**Exercise aim**
Could you turn every line of the records below into a numbered list, leaving out any blank lines?
================
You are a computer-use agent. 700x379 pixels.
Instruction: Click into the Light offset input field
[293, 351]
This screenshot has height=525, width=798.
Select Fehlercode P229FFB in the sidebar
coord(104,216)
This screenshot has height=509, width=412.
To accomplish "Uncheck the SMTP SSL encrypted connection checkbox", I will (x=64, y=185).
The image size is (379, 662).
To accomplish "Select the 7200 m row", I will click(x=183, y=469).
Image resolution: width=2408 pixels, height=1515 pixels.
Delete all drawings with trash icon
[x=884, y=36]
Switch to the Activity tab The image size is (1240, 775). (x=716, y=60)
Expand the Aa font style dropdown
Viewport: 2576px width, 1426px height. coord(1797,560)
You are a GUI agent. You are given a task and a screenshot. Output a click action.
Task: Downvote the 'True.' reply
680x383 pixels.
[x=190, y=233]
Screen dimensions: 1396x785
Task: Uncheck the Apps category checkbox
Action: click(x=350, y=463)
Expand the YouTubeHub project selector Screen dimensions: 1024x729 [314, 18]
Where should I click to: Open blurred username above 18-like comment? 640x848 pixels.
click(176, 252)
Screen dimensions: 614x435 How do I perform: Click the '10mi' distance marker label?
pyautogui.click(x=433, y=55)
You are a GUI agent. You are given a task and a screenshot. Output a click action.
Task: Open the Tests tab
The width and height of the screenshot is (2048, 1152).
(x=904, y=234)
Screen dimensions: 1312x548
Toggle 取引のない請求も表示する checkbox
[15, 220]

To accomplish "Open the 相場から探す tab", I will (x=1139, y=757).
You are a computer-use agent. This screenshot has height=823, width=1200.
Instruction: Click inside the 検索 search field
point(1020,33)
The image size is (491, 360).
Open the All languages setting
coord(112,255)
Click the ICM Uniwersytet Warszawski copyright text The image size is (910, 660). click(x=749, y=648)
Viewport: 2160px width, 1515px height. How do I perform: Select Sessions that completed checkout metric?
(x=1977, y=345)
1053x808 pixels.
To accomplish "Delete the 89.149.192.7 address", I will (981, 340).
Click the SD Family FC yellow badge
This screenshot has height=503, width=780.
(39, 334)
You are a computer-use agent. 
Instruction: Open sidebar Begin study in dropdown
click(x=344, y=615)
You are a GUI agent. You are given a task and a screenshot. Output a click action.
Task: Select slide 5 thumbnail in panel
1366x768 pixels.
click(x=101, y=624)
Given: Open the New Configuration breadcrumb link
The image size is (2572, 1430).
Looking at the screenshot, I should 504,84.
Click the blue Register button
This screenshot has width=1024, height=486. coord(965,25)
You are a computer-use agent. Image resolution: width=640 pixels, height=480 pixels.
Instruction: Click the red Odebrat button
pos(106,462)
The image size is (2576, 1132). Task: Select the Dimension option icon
================
**Completed exercise**
1. You are a computer-use agent. 700x379 pixels.
2. Instruction: Click into the Light offset input field
3. [293, 351]
4. This screenshot has height=525, width=798.
5. Select Fehlercode P229FFB in the sidebar
6. coord(104,216)
7. This screenshot has height=509, width=412.
8. To accomplish "Uncheck the SMTP SSL encrypted connection checkbox", I will (x=64, y=185).
9. The image size is (379, 662).
10. To accomplish "Select the 7200 m row", I will click(x=183, y=469).
11. Image resolution: width=2408 pixels, height=1515 pixels.
12. Delete all drawings with trash icon
13. [x=884, y=36]
14. Switch to the Activity tab The image size is (1240, 775). (x=716, y=60)
15. Expand the Aa font style dropdown
16. Viewport: 2576px width, 1426px height. coord(1797,560)
17. You are a GUI agent. You are given a task and a screenshot. Output a click action.
18. Task: Downvote the 'True.' reply
19. 680x383 pixels.
20. [x=190, y=233]
21. Screen dimensions: 1396x785
22. Task: Uncheck the Apps category checkbox
23. Action: click(x=350, y=463)
24. Expand the YouTubeHub project selector Screen dimensions: 1024x729 [314, 18]
25. Where should I click to: Open blurred username above 18-like comment? 640x848 pixels.
26. click(176, 252)
27. Screen dimensions: 614x435 How do I perform: Click the '10mi' distance marker label?
28. pyautogui.click(x=433, y=55)
29. You are a GUI agent. You are given a task and a screenshot. Output a click action.
30. Task: Open the Tests tab
31. The width and height of the screenshot is (2048, 1152).
32. (x=904, y=234)
33. Screen dimensions: 1312x548
34. Toggle 取引のない請求も表示する checkbox
35. [15, 220]
36. To accomplish "Open the 相場から探す tab", I will (x=1139, y=757).
37. You are a computer-use agent. This screenshot has height=823, width=1200.
38. Instruction: Click inside the 検索 search field
39. point(1020,33)
40. The image size is (491, 360).
41. Open the All languages setting
42. coord(112,255)
43. Click the ICM Uniwersytet Warszawski copyright text The image size is (910, 660). click(x=749, y=648)
44. Viewport: 2160px width, 1515px height. How do I perform: Select Sessions that completed checkout metric?
45. (x=1977, y=345)
46. 1053x808 pixels.
47. To accomplish "Delete the 89.149.192.7 address", I will (981, 340).
48. Click the SD Family FC yellow badge
49. This screenshot has height=503, width=780.
50. (39, 334)
51. You are a computer-use agent. 
52. Instruction: Open sidebar Begin study in dropdown
53. click(x=344, y=615)
54. You are a GUI agent. You are given a task and a screenshot. Output a click action.
55. Task: Select slide 5 thumbnail in panel
56. 1366x768 pixels.
57. click(x=101, y=624)
58. Given: Open the New Configuration breadcrumb link
59. The image size is (2572, 1430).
60. Looking at the screenshot, I should 504,84.
61. Click the blue Register button
62. This screenshot has width=1024, height=486. coord(965,25)
63. You are a computer-use agent. Image resolution: width=640 pixels, height=480 pixels.
64. Instruction: Click the red Odebrat button
65. pos(106,462)
66. The image size is (2576, 1132). Task: Select the Dimension option icon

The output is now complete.